Drive-Thru Book Review: No Hooptedoodle Allowed

Elmore Leonard's 10 Rules of Writing
by Elmore Leonard
ISBN: 978-0-06-145146-1

Originally published in the New York Times nine years ago today, I have come across used copies of this book for sale, and finally checked out a copy at the library yesterday as part of my Summer of Book-Learnin'. Despite the heft, this is clearly a gift book, meant to be left out and admired and flicked through, with humorous illustrations of the author or the authors he talks about. I wouldn't pay the $15 this book originally cost, especially when you can just read the essay online for free. Bounce on back to that first link in this paragraph to see it, sans illustrations. Go on. I'll wait.

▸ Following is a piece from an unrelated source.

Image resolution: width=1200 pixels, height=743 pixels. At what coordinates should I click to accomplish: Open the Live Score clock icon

Back already? Yes, it's a quick read. I zipped through the whole thing over breakfast, and that's before I was fully awake. But that doesn't make the contained advice any less worthwhile. Leonard's rules are simple and b.s.-free, much like his writing, and are a refined distillation of the same advice I've read and re-read over much of this summer. I wish I'd found this last fall, in fact: the advice would surely have spared my draft the many adverbial indignities I heaped upon it, and soothed the nagging doubt I had that you need only say "said" in dialog, and nothing more. I may keep a copy of the essay by the typewriter this November, just in case.

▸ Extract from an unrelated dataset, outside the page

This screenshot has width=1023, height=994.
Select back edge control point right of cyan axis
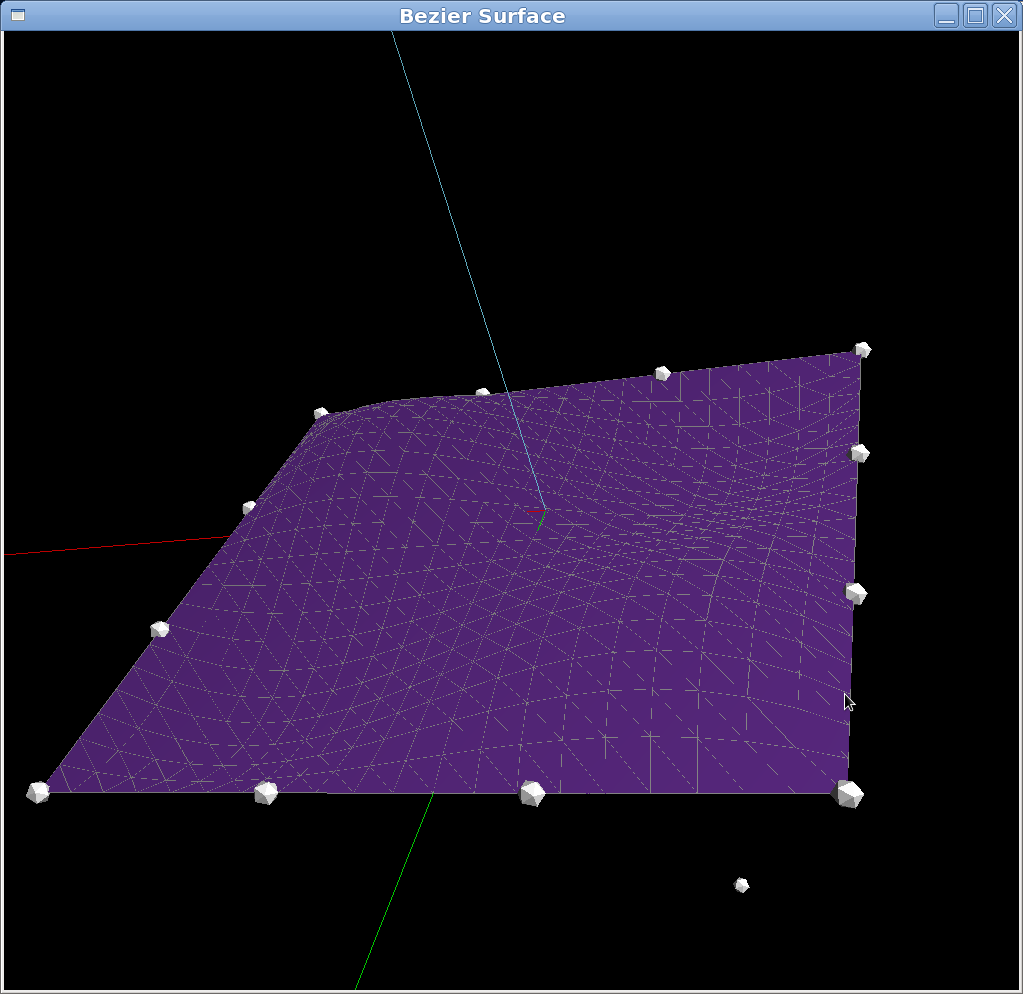point(662,373)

I say: read the essay online and spend the $15 on typewriter ribbons.

2 comments:

deek said...

Good read. After almost finished with "The Writing Life" this list fits very well with the essays and interviews I'm currently reading. And since I've just finished the dialogue chapter in Self-Editing Fiction (same advice: don't use adverbs and only use said), this reinforces it that much more.

One of the biggest pieces of advice I got out of King's writing memoir was to get rid of the adverbs.

Its all good advice!

Monda said...

This article gives excellent advice. I'll go deeper on a few things, though.

- Don't even use "said". Use gesture, action, or nothing at all. Just let your characters talk. If they're strong, those tags simply get in the way.

- Don't use ANY exclamation marks at all except in dialogue. Even then, sparingly and only if it fits situation and character. Exclamation marks are Neanderthal emoticons. Nuff said.

- Don't open a book with anyone getting out of bed, either. Too often it leads to the "it was only a dream" conclusion.

My favorite is number ten. Good writing should never sound like writing. Period.